* Try it
What is needed here is a verbatim copy of the records that follow.

Segment Open

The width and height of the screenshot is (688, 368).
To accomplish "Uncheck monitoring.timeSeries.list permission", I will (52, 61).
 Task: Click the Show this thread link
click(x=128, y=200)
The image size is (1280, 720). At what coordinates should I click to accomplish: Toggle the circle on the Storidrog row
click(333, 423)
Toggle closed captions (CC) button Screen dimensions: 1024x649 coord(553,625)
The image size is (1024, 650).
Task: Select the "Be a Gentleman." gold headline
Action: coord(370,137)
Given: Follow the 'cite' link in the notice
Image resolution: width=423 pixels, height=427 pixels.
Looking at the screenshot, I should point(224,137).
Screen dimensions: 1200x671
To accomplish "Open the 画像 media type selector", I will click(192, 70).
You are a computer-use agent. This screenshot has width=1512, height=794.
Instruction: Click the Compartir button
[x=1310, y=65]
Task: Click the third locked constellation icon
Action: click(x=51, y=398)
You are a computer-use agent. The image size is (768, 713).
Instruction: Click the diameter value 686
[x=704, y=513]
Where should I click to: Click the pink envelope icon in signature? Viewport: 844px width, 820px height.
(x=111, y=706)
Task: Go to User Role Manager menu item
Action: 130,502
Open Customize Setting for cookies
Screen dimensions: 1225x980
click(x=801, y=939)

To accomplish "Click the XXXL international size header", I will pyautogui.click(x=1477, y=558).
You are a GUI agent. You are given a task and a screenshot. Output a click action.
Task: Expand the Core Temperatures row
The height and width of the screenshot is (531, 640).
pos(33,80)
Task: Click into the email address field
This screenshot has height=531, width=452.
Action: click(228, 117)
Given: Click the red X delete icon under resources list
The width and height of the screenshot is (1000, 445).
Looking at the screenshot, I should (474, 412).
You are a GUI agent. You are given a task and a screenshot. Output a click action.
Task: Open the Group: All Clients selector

Segment Closed

* Task result
The width and height of the screenshot is (688, 368).
To accomplish "Uncheck monitoring.timeSeries.list permission", I will (52, 61).
 Task: Click the Show this thread link
click(x=128, y=200)
The image size is (1280, 720). At what coordinates should I click to accomplish: Toggle the circle on the Storidrog row
click(333, 423)
Toggle closed captions (CC) button Screen dimensions: 1024x649 coord(553,625)
The image size is (1024, 650).
Task: Select the "Be a Gentleman." gold headline
Action: coord(370,137)
Given: Follow the 'cite' link in the notice
Image resolution: width=423 pixels, height=427 pixels.
Looking at the screenshot, I should point(224,137).
Screen dimensions: 1200x671
To accomplish "Open the 画像 media type selector", I will click(192, 70).
You are a computer-use agent. This screenshot has width=1512, height=794.
Instruction: Click the Compartir button
[x=1310, y=65]
Task: Click the third locked constellation icon
Action: click(x=51, y=398)
You are a computer-use agent. The image size is (768, 713).
Instruction: Click the diameter value 686
[x=704, y=513]
Where should I click to: Click the pink envelope icon in signature? Viewport: 844px width, 820px height.
(x=111, y=706)
Task: Go to User Role Manager menu item
Action: 130,502
Open Customize Setting for cookies
Screen dimensions: 1225x980
click(x=801, y=939)

To accomplish "Click the XXXL international size header", I will pyautogui.click(x=1477, y=558).
You are a GUI agent. You are given a task and a screenshot. Output a click action.
Task: Expand the Core Temperatures row
The height and width of the screenshot is (531, 640).
pos(33,80)
Task: Click into the email address field
This screenshot has height=531, width=452.
Action: click(228, 117)
Given: Click the red X delete icon under resources list
The width and height of the screenshot is (1000, 445).
Looking at the screenshot, I should (474, 412).
You are a GUI agent. You are given a task and a screenshot. Output a click action.
Task: Open the Group: All Clients selector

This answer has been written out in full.